Podejrzana o oszustwa na policjanta 29-latka została zatrzymana w Lublinie na gorącym uczynku, gdy przyszła pod balkon po pieniądze emerytki. Straty pokrzywdzonych seniorów szacowane są łącznie na ponad 200 tys. zł. Aresztowanej grozi do 8 lat więzienia.
Od kilku tygodni na policję zgłaszały się starsze osoby, które padły ofiarami oszustw metodą na policjanta. Scenariusz był bardzo podobny we wszystkich przypadkach – poinformowała w niedzielę kom. Anna Kamola z zespołu prasowego Komendy Wojewódzkiej Policji w Lublinie.

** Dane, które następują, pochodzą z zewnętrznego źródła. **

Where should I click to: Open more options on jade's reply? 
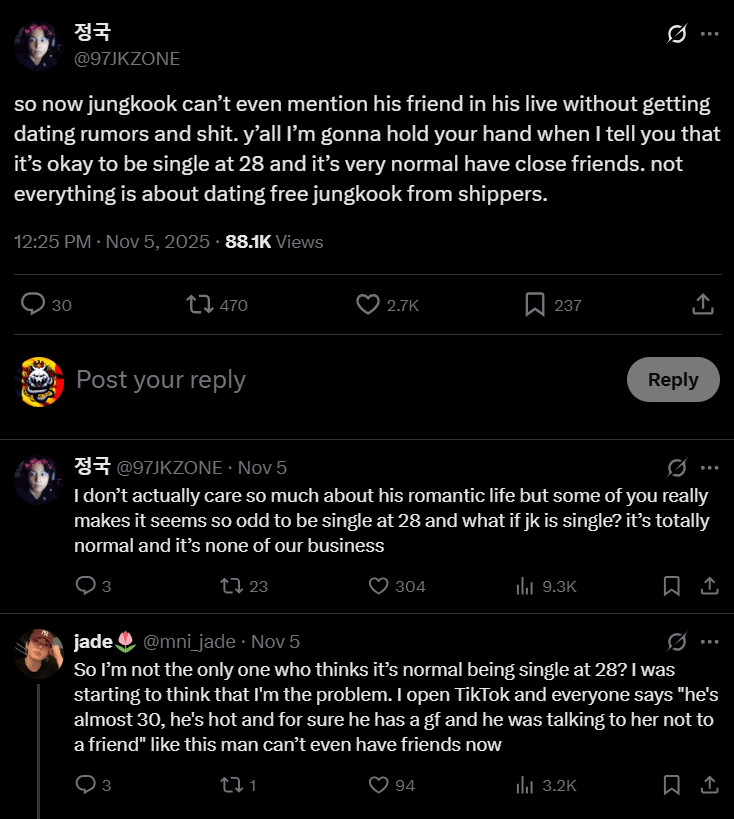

Oszust podający się za funkcjonariusza informował przez telefon o zagrożonych oszczędnościach na koncie i namawiał do wzięcia udział w rzekomej akcji wymierzonej przeciwko przestępcom. Zgodnie z instrukcjami seniorzy przekazywali swoje oszczędności i kosztowności, np. wrzucając je zapakowane do śmietników lub wyrzucając przez balkon. Ich straty szacowane są na ponad 200 tys. zł.
Podobny telefon otrzymała w czwartek kolejna lubelska seniorka.
„Tym razem fałszywy policjant wmówił jej, że rusza akcja zatrzymania sprawców morderstw na starszych osobach i mieszkaniowych włamywaczy. Z uwagi na zagrożenie jej życia i pieniędzy, seniorka musi współpracować”
– opisała kom. Kamola.
Za namową kolejnego rozmówcy – nieznajomej kobiety, pojechała do banku, wypłaciła oszczędności i spakowała razem z biżuterią. Tak przygotowaną paczkę z blisko 80 tys. zł miała wyrzucić przez balkon, by pomóc w zatrzymaniu przestępców.
„Gdy po wyrzucony pakunek z gotówką przyjechała oszustka, wpadła w ręce kryminalnych z KWP w Lublinie. Okazała się nią 29-letnia mieszkanka Lublina” – przekazała komisarz.
Według ustaleń śledczych kobieta odbierała gotówkę od oszukanych seniorów. W prokuraturze usłyszała łącznie sześć zarzutów. Sąd zastosował wobec niej areszt na trzy miesiące.